To Estés, Bluebeard represents this dark, destructive element of the psyche. The hidden room represents the truth that allows understanding of, and escape from, its negative, overbearing qualities. In a startling parallel with Newmahr's discussion of edgework, Estés writes, "In folklore there are any number of sorcerers' apprentices who foolishly dared to venture beyond their actual skill levels by attempting to contravene Nature." They are, if you will, failed edgeworkers! Estés continues (and thus shows how these stories differ from stories of edgework): "As we examine these leitmotifs, we see that the predators in them desire superiority and power over others," and they try to claim equality with or power over Nature. The consequence is always to be cast out and rejected - "If we can understand the Bluebeard as being the internal representation of the entire myth of such an outcast, we then may also be able to comprehend the deep and inexplicable loneliness which sometimes washes over him (us) because he experiences a continuous exile from redemption."

The youngest sister is then the creative spark within the psyche, that ends up being held captive by the overbearing Bluebeard. The key is "permission to know the deepest, darkest secrets of the psyche, in this case the something that mindlessly degrades and destroys a [person]'s potential." (The original said "woman", but since I am here applying some of Estés' ideas to myself, "person" seemed to fit my usage better!) "The youthful naive nature begins to understand that if there is a secret something ... it needs to be looked into."

Estés has the carnage inside the secret room as the wreckage of one's aspirations, hopes and dreams.
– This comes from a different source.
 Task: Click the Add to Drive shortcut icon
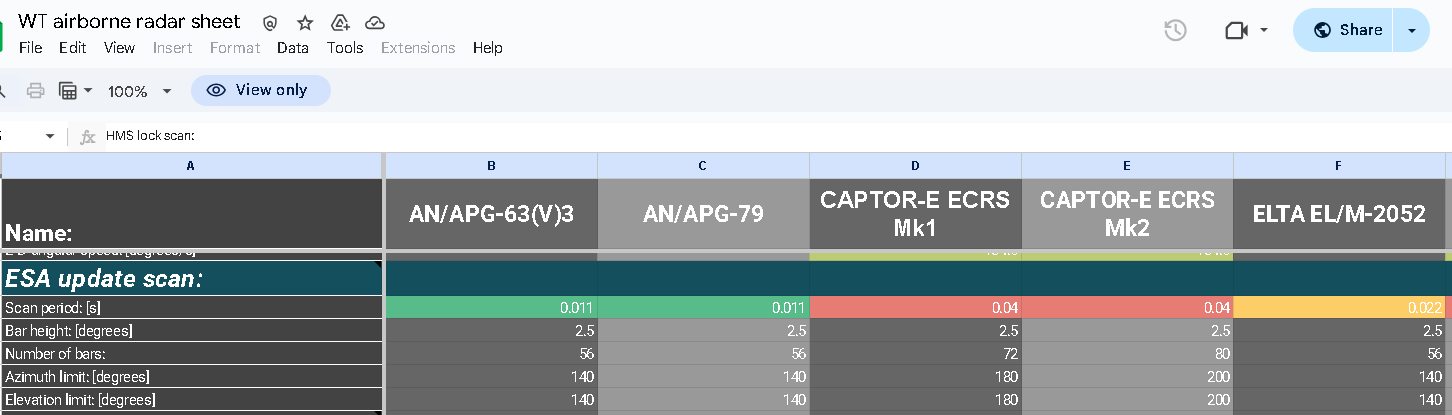340,23
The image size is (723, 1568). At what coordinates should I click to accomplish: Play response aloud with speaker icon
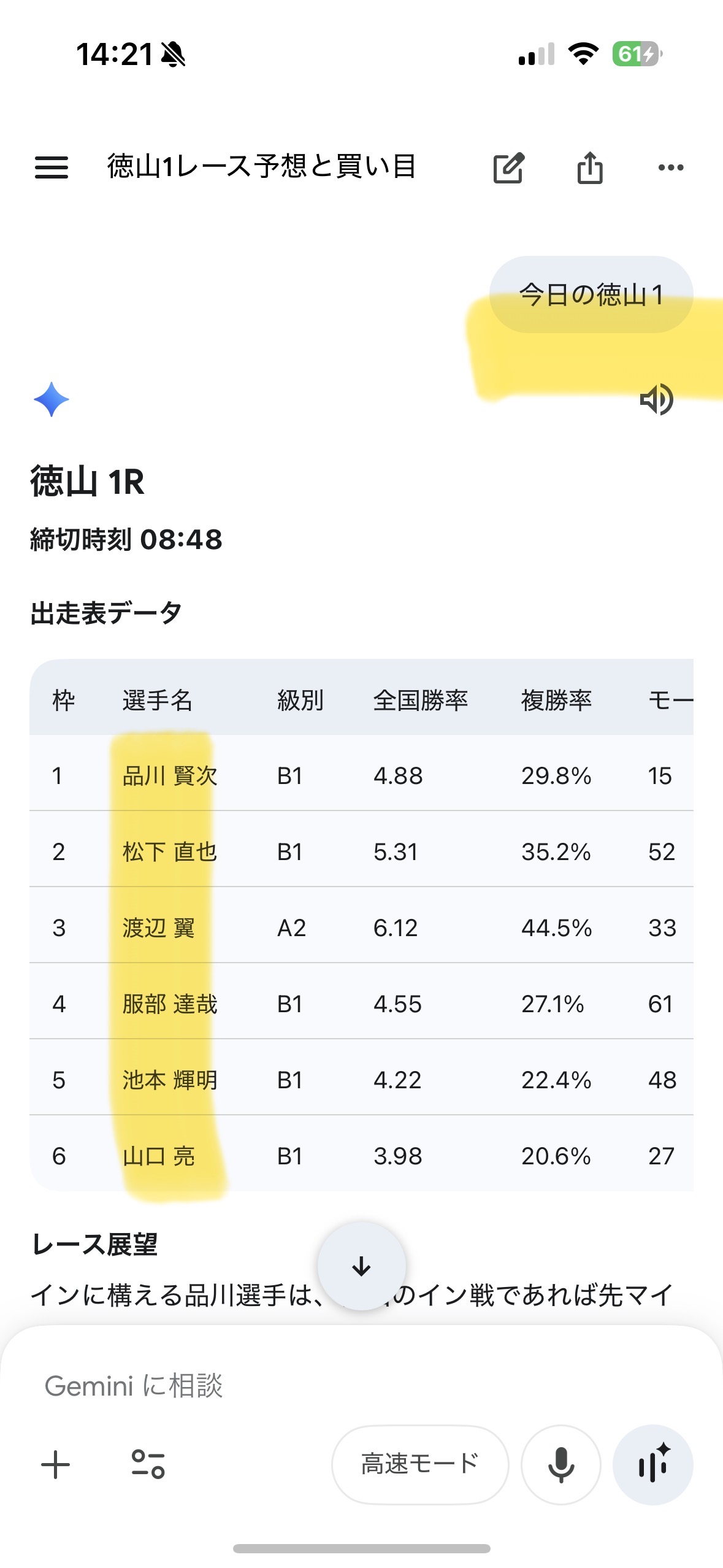(656, 400)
Once the door is opened, "Now the naive self has knowledge about a killing force loose within the psyche ... once we have seen the shocking truth of the killing room, we can no longer pretend it does not exist. And seeing the truth causes us to bleed energy even more."

In my usage here, though, the mapping works somewhat differently, and almost in reverse. I have always felt more sympathy for Bluebeard, trapped into a cycle of destruction instead of closeness, than for the nosy woman. For me, those bodies in the secret room represent the dark and destructive things that I felt before. Each one had to be killed or at least laid low before I could close the door and move on. But Bluebeard knows they are there. The young woman is my understanding of myself, and especially, my kinky self. I have always gone looking for answers to "why am I the way I am?" Bluebeard becomes the "moral guardian" in this version, not dissimilar to the role in Estés' casting, in that he monitors how progress is made in this quest and directs and controls rather than allowing free rein, knowing what damage could be done if the wrong door gets opened.
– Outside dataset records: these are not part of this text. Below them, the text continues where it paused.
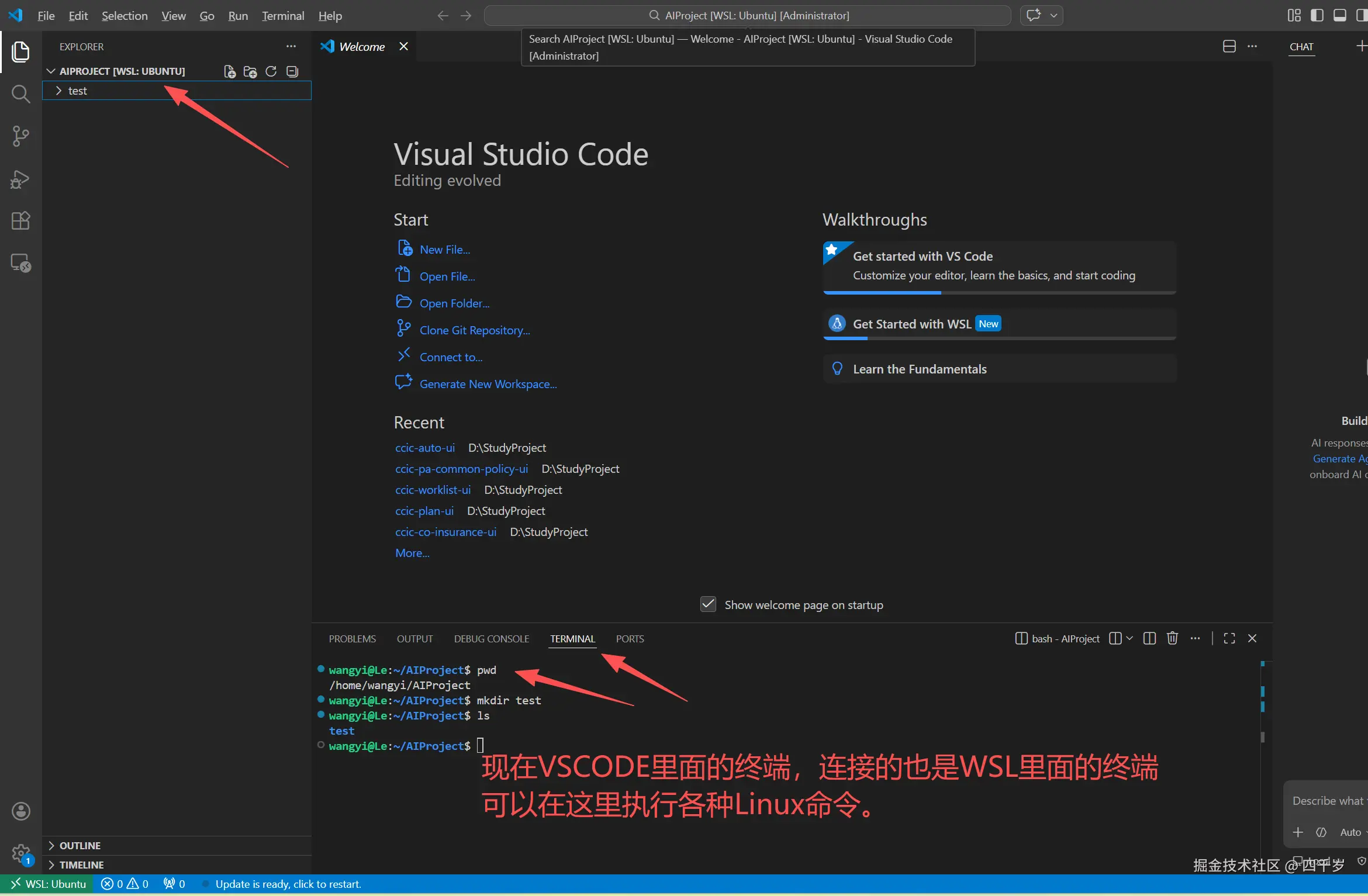Open recent project ccic-auto-ui
The height and width of the screenshot is (896, 1368).
[424, 448]
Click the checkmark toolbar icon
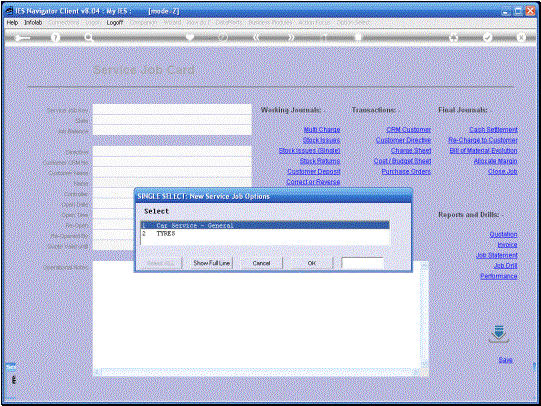Screen dimensions: 541x406 pos(487,38)
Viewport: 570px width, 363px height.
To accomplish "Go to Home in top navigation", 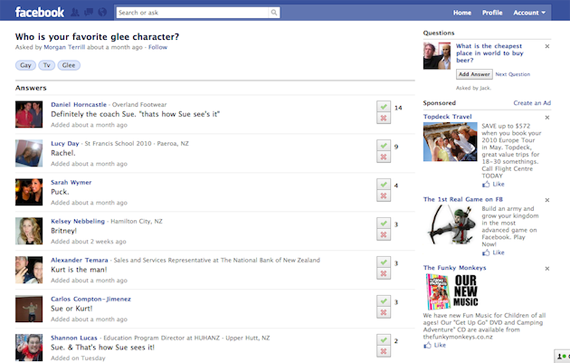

Going back to that "failed edgeworker" version of the sorcerers' apprentices (of which Bluebeard is supposedly an archetype), in my story, it is the young woman who now is the failed edgeworker, who attempted to control and own Nature (internally) and now has to face the consequences of going over the edge.
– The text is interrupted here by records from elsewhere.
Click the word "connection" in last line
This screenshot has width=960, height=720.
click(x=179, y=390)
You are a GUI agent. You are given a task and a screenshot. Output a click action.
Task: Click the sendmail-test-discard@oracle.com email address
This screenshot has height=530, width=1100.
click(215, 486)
The key then becomes Newmahr's interpretation of women's edgework in SM, which bleeds the evidence of the dark things reawakening. Here, my story has to diverge from the version above: because the nightmare is not the corpses, but that they are still alive. In fact, the modern "zombie apocalypse" tale is more use to me at this juncture, because by awakening these beasts, the young woman (my kink and its self-curiosity) has become one of them. Moral guardian Bluebeard has to kill them all again, including the new one that was once an attractive woman (part of myself), and shut them all back in the room, because otherwise they will tear everything to pieces. And Bluebeard goes back to loneliness and fear of what lies behind the door.

Is there a way to save the newest zombie and revive her back from the undead to true life? Is there a way to drag her out of the room and leave the monsters within? I can't find it yet if there is.